Look for the string "Given" in the material below. Copy every line where you find it.
--- Provided entries ---
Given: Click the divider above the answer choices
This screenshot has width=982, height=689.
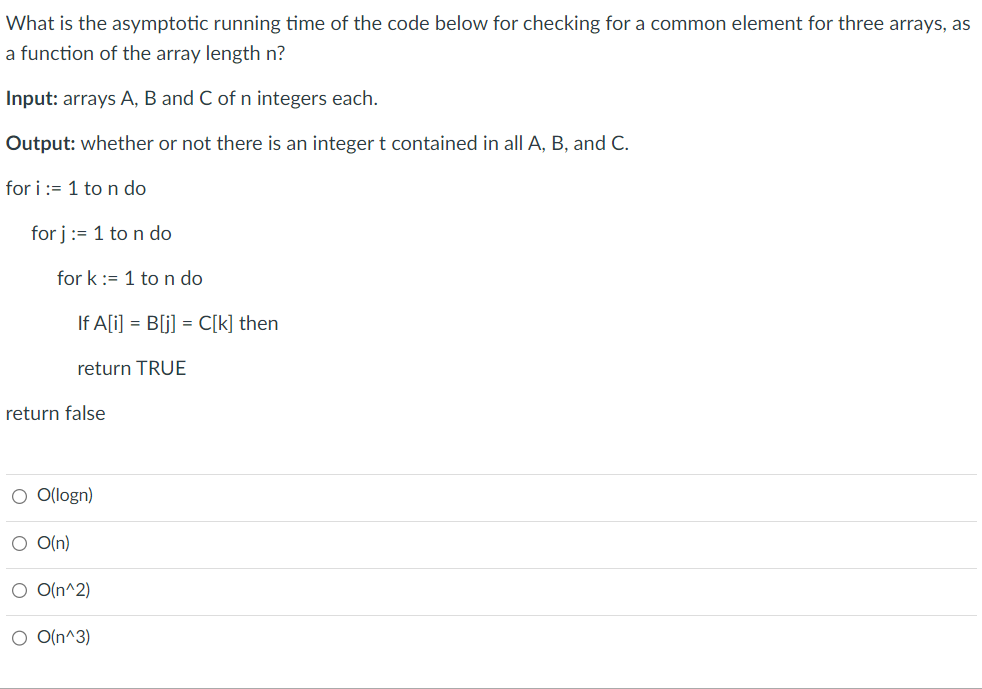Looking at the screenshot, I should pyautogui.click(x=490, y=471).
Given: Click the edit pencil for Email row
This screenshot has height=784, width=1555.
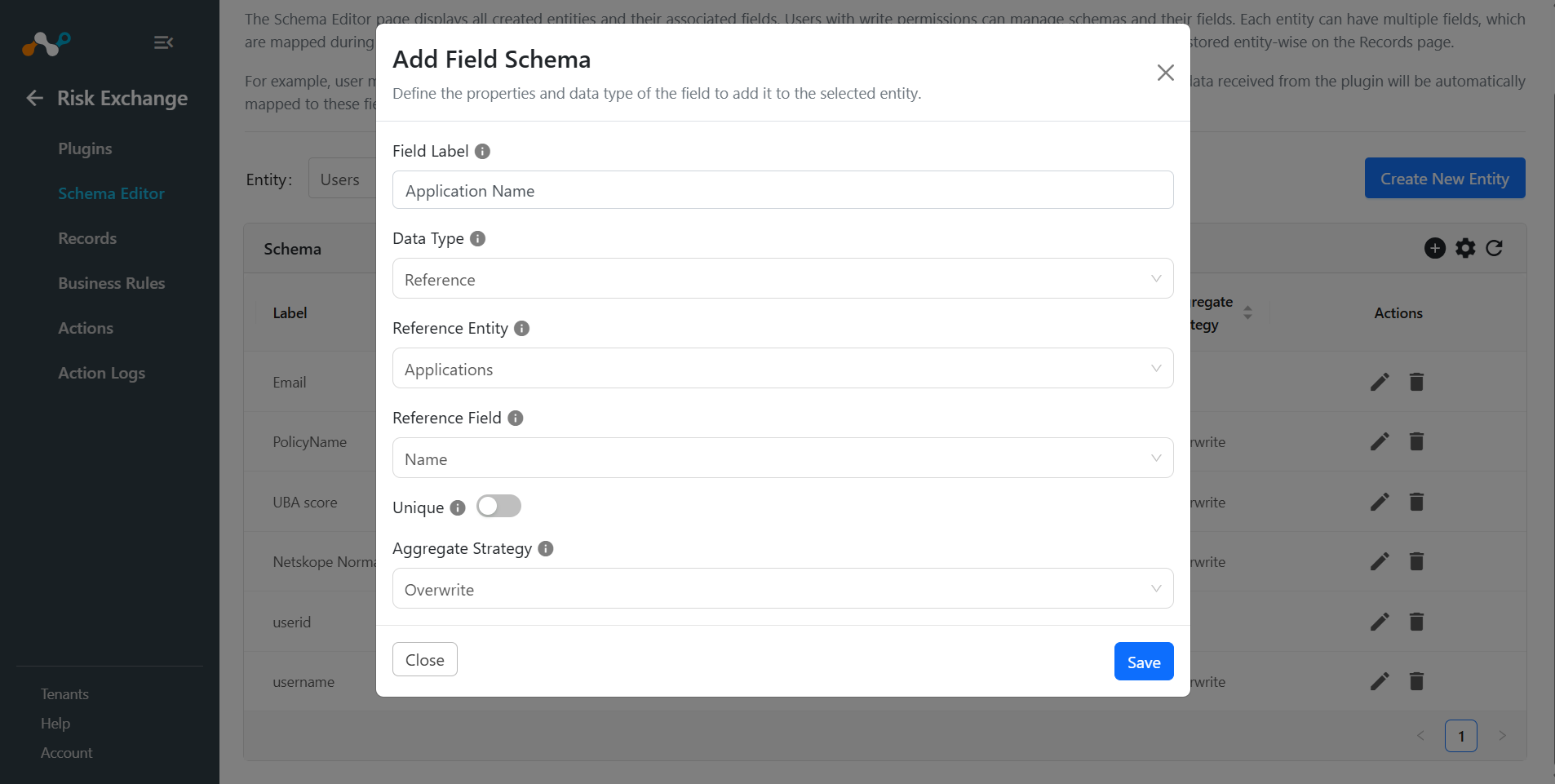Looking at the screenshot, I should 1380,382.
---
--- Provided entries ---
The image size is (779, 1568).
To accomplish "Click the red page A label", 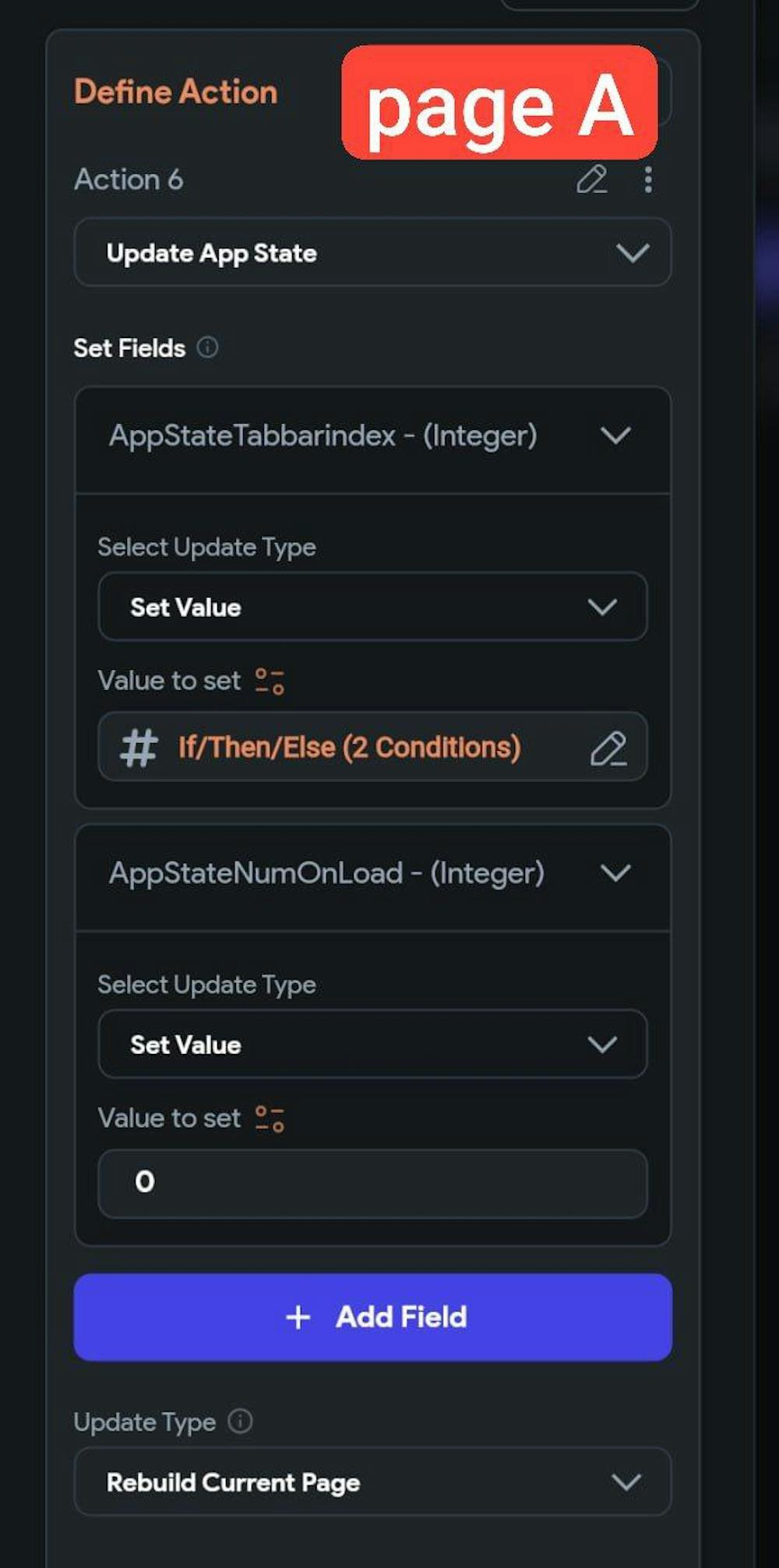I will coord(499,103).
---
-- Answer section --
Given: Click the divider above the answer choices
Given: Click the edit pencil for Email row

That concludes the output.